Most Ghanaian year-end parties are “fun events” with little strategic bonding.

Introduce:

  • Cross-functional games
  • Problem-solving sessions
  • Team dialogues
  • Leadership interaction zones

Make employees feel seen, heard, and connected.

  1. Identify High-Risk Employees Before December

You can predict who may leave by monitoring:

  • Withdrawal from activities
  • Decreased enthusiasm
  • Frequent leave requests
  • Reduced productivity
  • Increased complaints
  • Updated LinkedIn profiles
  • Requests for reference letters or employment confirmation letters

Once identified, engage them directly.

  1. Introduce Retention Incentives With Conditions

If your organisation gives bonuses or hampers, consider aligning them with retention principles—not as penalties, but as strategy.

Examples:

  • January Continuity Bonus—a small bonus paid at the end of January if the employee remains. Be transparent about bonuses and when they will be paid. I recommend doing this in February.
  • Project Completion Bonus – tied to specific deliverables for Quarter 1.
  • Training Grants—committed only after Quarter 1.

These encourage continued engagement.

SO, WHAT KIND OF GIFTS SHOULD ORGANISATIONS GIVE?

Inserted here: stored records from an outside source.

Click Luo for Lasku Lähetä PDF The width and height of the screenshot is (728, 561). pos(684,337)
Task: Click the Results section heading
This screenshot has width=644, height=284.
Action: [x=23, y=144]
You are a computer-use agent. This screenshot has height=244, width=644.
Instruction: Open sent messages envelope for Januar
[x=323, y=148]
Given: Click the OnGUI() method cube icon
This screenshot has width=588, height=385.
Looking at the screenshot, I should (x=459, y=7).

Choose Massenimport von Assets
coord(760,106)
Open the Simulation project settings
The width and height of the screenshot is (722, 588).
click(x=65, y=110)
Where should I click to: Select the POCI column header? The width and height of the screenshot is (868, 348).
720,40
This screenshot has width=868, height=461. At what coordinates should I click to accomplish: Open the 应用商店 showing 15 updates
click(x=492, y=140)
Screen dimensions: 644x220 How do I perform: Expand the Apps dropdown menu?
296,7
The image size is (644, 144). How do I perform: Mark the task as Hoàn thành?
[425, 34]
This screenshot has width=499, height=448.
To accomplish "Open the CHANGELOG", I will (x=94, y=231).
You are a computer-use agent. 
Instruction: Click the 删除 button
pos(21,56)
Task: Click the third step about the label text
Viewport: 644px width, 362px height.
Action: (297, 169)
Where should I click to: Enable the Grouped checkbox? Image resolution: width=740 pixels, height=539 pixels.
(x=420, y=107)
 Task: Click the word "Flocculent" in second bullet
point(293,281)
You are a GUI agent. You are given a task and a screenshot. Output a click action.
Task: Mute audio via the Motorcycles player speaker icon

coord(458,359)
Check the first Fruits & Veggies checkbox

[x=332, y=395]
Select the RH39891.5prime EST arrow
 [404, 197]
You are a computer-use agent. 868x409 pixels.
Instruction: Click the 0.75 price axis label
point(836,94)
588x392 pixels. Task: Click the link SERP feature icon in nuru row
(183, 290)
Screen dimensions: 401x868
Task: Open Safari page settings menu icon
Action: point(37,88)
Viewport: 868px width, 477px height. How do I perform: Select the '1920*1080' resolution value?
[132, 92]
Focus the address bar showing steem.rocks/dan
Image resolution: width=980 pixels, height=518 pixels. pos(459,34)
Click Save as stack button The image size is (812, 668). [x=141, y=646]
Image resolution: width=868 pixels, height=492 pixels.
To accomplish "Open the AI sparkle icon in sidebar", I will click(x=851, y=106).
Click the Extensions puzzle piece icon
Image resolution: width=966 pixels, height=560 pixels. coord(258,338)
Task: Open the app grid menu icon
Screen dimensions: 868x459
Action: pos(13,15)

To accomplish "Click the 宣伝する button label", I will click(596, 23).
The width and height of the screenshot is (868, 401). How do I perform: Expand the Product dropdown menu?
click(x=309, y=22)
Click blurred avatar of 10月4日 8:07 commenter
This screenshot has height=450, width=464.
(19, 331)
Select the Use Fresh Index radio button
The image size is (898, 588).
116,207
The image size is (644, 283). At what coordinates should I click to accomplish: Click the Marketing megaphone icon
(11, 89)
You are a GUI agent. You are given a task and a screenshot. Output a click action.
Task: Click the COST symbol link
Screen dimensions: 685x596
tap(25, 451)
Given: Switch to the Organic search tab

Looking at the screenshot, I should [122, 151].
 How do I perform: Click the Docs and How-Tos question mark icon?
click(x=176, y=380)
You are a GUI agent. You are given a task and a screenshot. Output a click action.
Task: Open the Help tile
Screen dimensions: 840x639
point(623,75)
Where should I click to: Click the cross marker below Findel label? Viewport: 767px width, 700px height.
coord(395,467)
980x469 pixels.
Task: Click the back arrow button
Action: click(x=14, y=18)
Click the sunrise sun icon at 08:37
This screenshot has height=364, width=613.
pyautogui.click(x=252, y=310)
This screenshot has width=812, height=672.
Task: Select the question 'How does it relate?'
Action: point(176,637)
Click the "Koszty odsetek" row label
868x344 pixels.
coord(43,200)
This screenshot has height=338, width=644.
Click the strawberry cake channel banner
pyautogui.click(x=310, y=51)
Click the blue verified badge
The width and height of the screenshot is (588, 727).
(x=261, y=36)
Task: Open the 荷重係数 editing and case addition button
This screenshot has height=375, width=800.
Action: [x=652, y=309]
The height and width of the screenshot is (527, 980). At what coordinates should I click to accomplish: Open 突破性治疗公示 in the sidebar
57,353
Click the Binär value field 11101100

  1. Gifts that build emotional connection

These influence loyalty more than purely consumable items:

  • Personalized Thank-You Cards
  • Branded Items (year planners, diaries, mugs)
  • Experience gifts (vouchers, family day coupons)
  1. Useful home items (as per Ghanaian tradition)
  • Rice
  • Oil
  • Tinned fish
  • Drinks
  • Hampers
  • Boxes of Juice
  • Biscuits
  • Woodin Cloth

These should supplement engagement, not replace it.

  1. Development-focused gifts

This stands out and communicates long-term investment:

  • A paid online course
  • A professional membership renewal
  • A book relevant to their career
  • A certificate to attend a training in January

These gifts tell the employee: We see your future here.

  1. After Christmas—Follow Up

The first week of January is dangerous.

Run:

  • Quick check-ins
  • Goal-setting sessions
  • Team energizers
  • Welcome-back events

Keeping employees emotionally engaged reduces January shock resignations.

Christmas is a beautiful period of celebration, reflection, and appreciation—but it also poses a high risk for employee turnover. While gifts, hampers, and parties are part of Ghanaian culture, they are not enough to retain talent.

By focusing on proactive engagement, strategic communication, and genuine connection—not just festive generosity.

People stay when they feel valued, heard, recognised, and see a clear path for growth.